Beuys verbindet auf zwei unterschiedlichen Ebenen die rationale Begriffsarbeit mit den geheimnisvoll bleibenden Relikten seiner Aktionen, die sich auf das keltische Christentum bezogen, also eine spirituelle Ebene ansteuerten. In der Basler Aktion hatte Beuys in der Eingangssequenz durch die Fußwaschung von zwölf Besucherinnen und Besuchern den christlichen Bezug deutlich herausgestellt. Der Flügel wurde in beiden Aktionen nicht gespielt, sondern antizipierte eine mögliche Musik, einen Klang der Zukunft. Diesen „leeren“ Zustand hat Beuys in seiner Installation auch auf die Filmapparaturen und die Tonbandgeräte übertragen, die ohne Filmrollen und Tonbänder gezeigt werden. Beuys sprach von einem Monument, in dem die Bewegungen gleichsam erstarrt sind und der Wiederbelebung durch den Betrachter harren. Die Filme, die während der Aktion 1970 gezeigt wurden, haben wir in der gegenwärtigen Ausstellung der Sammlung Marx integriert.

Der vielteilige und großformatige Raum wurde 1980 von Beuys für die Sonderausstellung „L’arte degli anni Settanta“ der 39. Biennale in Venedig geschaffen. 1983 war die Installation Teil der Ausstellung „Der Hang zum Gesamtkunstwerk.
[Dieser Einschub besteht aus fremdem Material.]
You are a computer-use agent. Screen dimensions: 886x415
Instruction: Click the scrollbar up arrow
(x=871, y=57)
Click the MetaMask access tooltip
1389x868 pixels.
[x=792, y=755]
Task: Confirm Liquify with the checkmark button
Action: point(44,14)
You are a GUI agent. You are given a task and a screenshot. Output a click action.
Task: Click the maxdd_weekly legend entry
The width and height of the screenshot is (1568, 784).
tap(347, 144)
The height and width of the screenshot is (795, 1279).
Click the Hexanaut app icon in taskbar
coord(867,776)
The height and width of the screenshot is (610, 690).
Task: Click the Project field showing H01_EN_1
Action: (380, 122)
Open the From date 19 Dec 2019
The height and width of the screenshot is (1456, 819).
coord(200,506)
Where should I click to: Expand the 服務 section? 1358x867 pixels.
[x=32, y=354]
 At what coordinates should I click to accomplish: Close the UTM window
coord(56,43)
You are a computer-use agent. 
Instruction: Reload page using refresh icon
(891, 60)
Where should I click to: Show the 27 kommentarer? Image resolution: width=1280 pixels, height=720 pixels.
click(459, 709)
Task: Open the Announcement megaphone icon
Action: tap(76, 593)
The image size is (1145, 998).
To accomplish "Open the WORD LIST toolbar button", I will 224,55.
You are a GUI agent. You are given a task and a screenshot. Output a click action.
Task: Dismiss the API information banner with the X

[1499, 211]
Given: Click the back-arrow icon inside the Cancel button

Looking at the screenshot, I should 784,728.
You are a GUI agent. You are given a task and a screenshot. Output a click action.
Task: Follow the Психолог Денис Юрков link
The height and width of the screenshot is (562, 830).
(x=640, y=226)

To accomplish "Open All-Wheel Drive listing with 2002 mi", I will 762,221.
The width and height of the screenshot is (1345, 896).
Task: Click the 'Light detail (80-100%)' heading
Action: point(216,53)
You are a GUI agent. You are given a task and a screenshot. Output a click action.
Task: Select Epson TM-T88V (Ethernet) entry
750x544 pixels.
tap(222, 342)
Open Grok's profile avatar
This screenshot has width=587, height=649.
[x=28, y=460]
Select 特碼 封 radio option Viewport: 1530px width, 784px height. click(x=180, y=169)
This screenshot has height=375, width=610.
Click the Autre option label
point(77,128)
Europäische Utopien seit 1800“ in Zürich. Ab 1984 war das Werk in seiner vierten Fassung an seinem als endgültig gedachten Aufstellungsort in den Hallen für Neue Kunst in Schaffhausen zu sehen. 2014 wurde dieses Institut aufgelöst. Das Werk von Beuys stand zum Verkauf. Der Sammler Erich Marx erwarb das Environment und übergab es als Dauerleihgabe der Nationalgalerie, Staatliche Museen zu Berlin.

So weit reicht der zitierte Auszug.